[start Data to process]

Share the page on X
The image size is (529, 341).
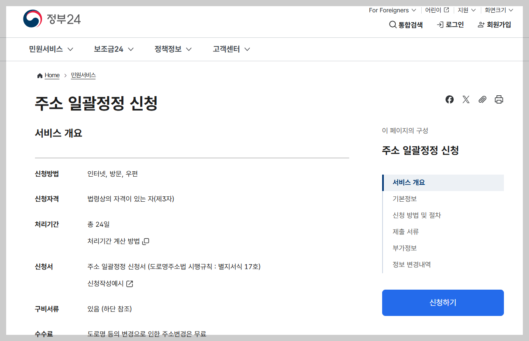tap(466, 99)
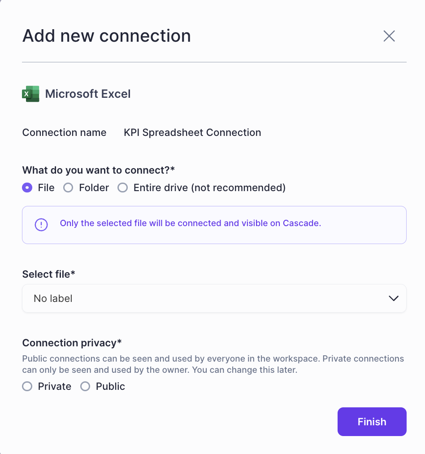Click the purple notice about selected file
Viewport: 425px width, 454px height.
191,223
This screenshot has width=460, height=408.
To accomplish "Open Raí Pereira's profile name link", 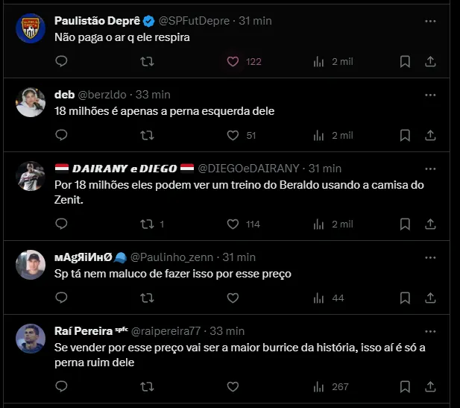I will pos(82,330).
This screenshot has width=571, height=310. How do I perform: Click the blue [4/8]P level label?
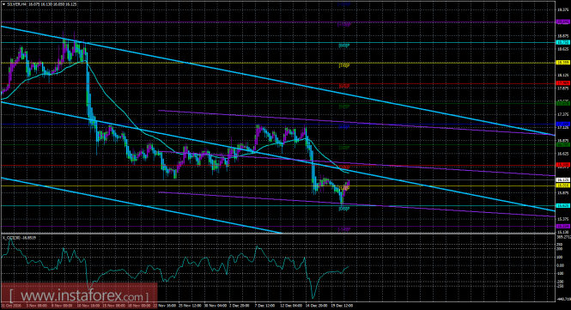344,127
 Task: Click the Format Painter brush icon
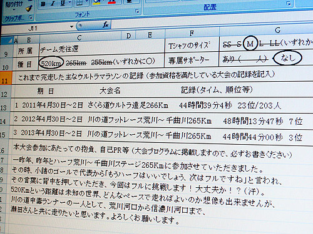(29, 8)
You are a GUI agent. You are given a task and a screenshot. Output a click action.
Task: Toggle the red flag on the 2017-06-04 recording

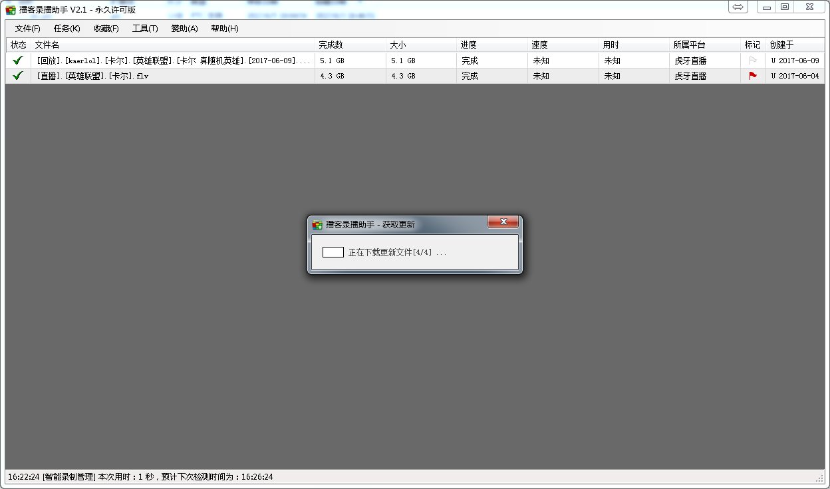click(x=753, y=76)
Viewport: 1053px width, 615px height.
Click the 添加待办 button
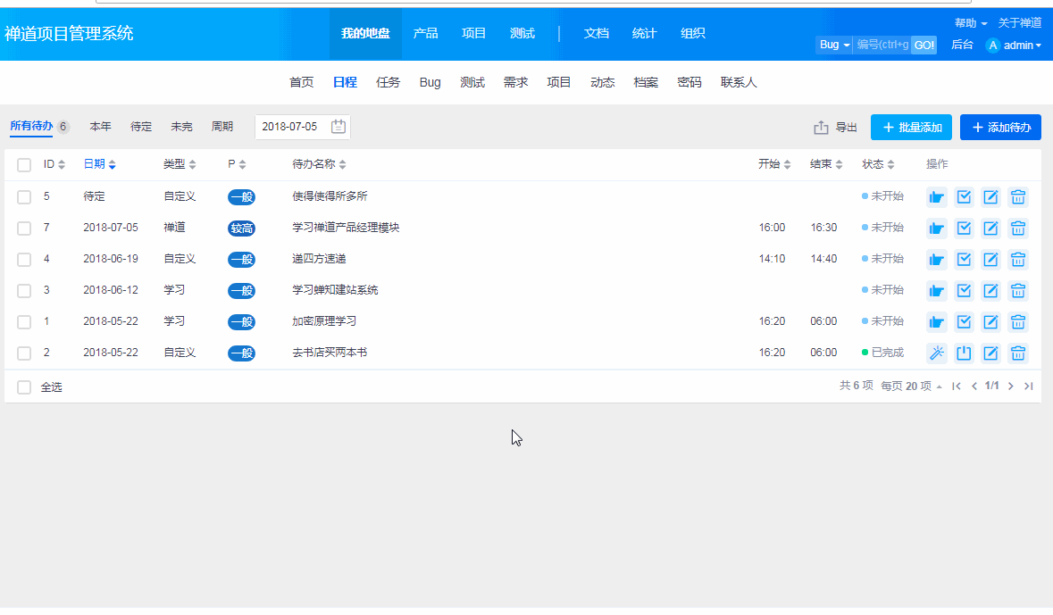click(1000, 128)
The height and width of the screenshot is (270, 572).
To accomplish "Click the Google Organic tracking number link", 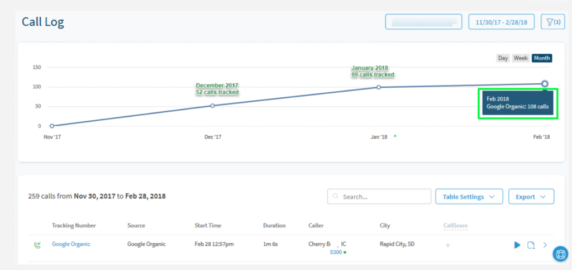I will coord(71,244).
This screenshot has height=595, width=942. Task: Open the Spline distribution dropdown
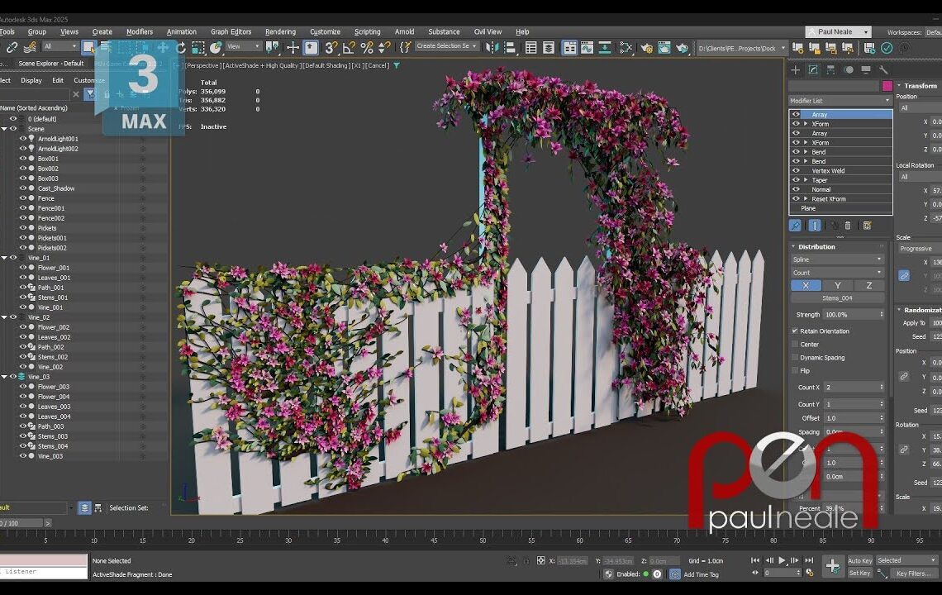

[end Data to process]

→ Short exercise:
Reproduce the listing from the line with "This screenshot has width=571, height=310." up to and including the line with "click(x=753, y=76)", offsetting every coordinate in the answers by 90. Omit the pictures.

→ Answer to the exercise:
This screenshot has width=571, height=310. How do I perform: Click the blue [4/8]P level label?
434,217
 Task: Click the Format Painter brush icon
(119, 98)
You are a GUI agent. You are given a task and a screenshot. Output a click action.
Task: Toggle the red flag on the 2017-06-04 recording

click(x=843, y=166)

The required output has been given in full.